今なお在り続け、人々の祈りを見守ってくださる即身仏巡礼の旅に出かけてみませんか?
即身仏とは・・・?
飢饉や病の苦しみや悩みを代行して救うために修行に挑み、自らの体を捧げて仏となられた方を即身仏といいます。即身仏への修行を途中で投げ出すことは許されず、修行に耐え抜いた者のみが即身仏になることができました。
即身仏となられた現在でも、世の平安と人々の安寧な生活を祈ってくださっていることでしょう。
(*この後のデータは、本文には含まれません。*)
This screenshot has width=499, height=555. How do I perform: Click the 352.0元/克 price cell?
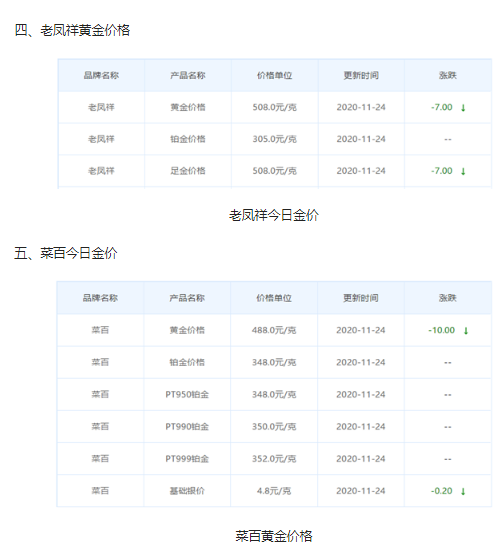coord(274,459)
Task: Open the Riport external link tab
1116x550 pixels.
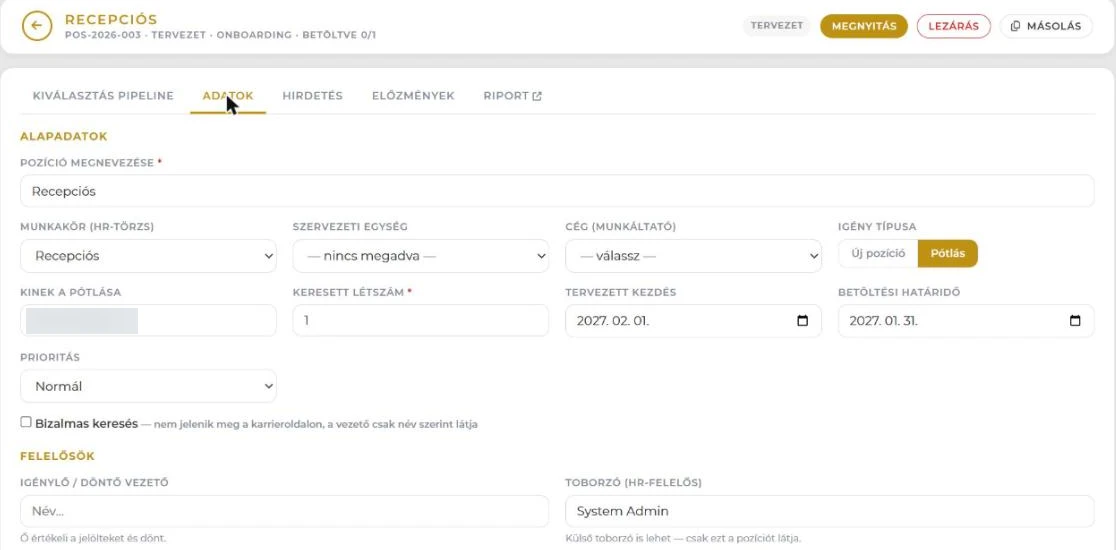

明治時代に法律が変わり、いくつかの法に違反してしまうため、現在では自ら望んでも即身仏になることはできません。大変貴重な仏様なのです。
即身仏になるための修行とは、どんな修行だったの?
即身仏になるための修行は、大きく分けて「木食修行(もくじきしゅぎょう)」「土中入定(どちゅうにゅうじょう)」の2つです。
「木食修行」は、山に籠り、1000日~5000日かけて米・麦・豆・ヒエ・粟などの五穀・十穀を絶ち、山に育つ木の実や山草だけで過ごして肉体の脂肪分を落とし、生きている間から即身仏に近い状態に体をつくりあげていく修行です。
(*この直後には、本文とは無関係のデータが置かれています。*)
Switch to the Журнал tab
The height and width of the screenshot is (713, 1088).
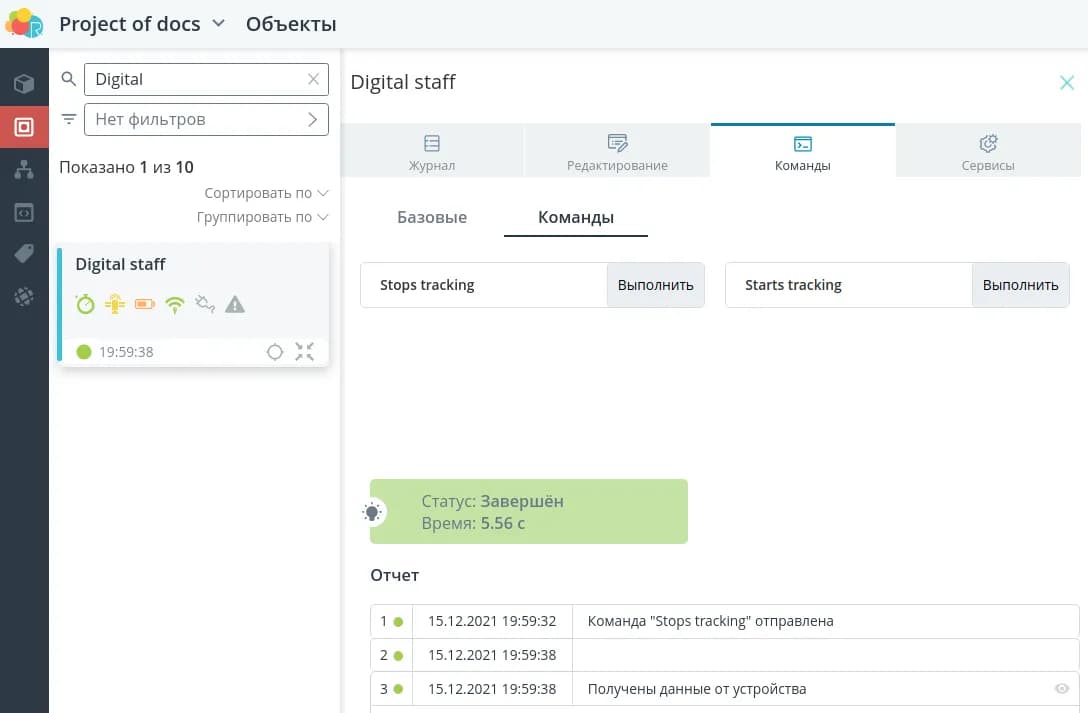432,153
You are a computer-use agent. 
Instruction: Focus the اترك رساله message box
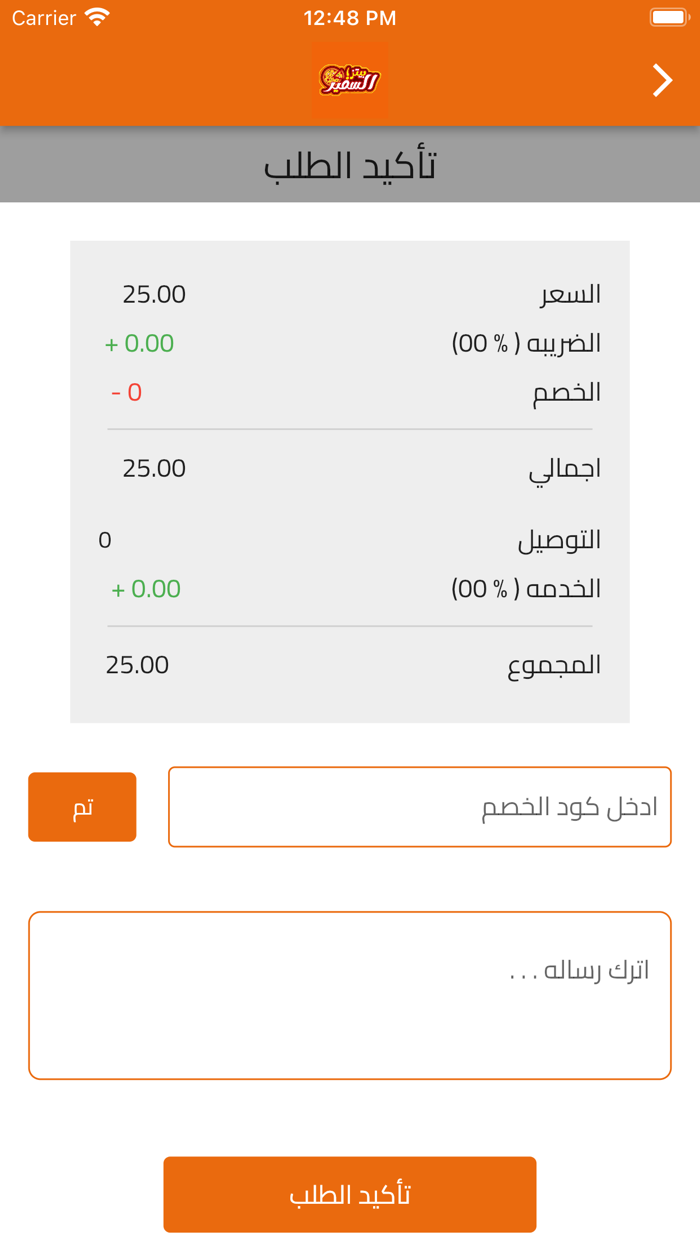pos(349,994)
「土中入定」は、命の限界が近づいたと自ら悟ると、深さ約3mのたて穴(入定塚)の石室の中に籠ります。その中で断食を行い、鈴を鳴らし、お経を読み続ける最後の修行です。
死後3年3ヶ月後に掘り起こされ、若干の手当をしてから乾燥させ即身仏として安置されます。
即身仏ってミイラとは違うの?
即身仏ってミイラでしょう?というご質問をよくいただきますが、実は全く異なります。
一般的にミイラは死後、身体の腐敗を防ぐために人工的に臓器を取り除いて防腐処理を行い、乾燥させ、布でくるんで棺に収められます。人工的に加工されていること、布でくるむことが大きな違いですが、難行苦行と言われる修行に耐え抜いた末に即身仏になったことがミイラとの最も大きな違いです。
山籠もり修行の聖地 湯殿山
出羽三山の奥之院 湯殿山の仙人沢は山籠もり修行の聖地でした。その修行期間は短くとも1000日。冬になると雪で埋もれてしまうほど豪雪地帯の湯殿山、それでも山を下りることは許されません。寒さに加えて食べ物の調達も難しく、修行の途中で倒れてしまう人もいたほど大変厳しい修行だったそうです。
今も山岳信仰の聖地として知られ、絶えず参拝者が訪れる湯殿山。湯殿山神社本宮では写真撮影禁止、参拝は土足厳禁という厳しい戒めで知られています。参道を素足で歩き、修験者が感じた山の大地の気を感じてみてください。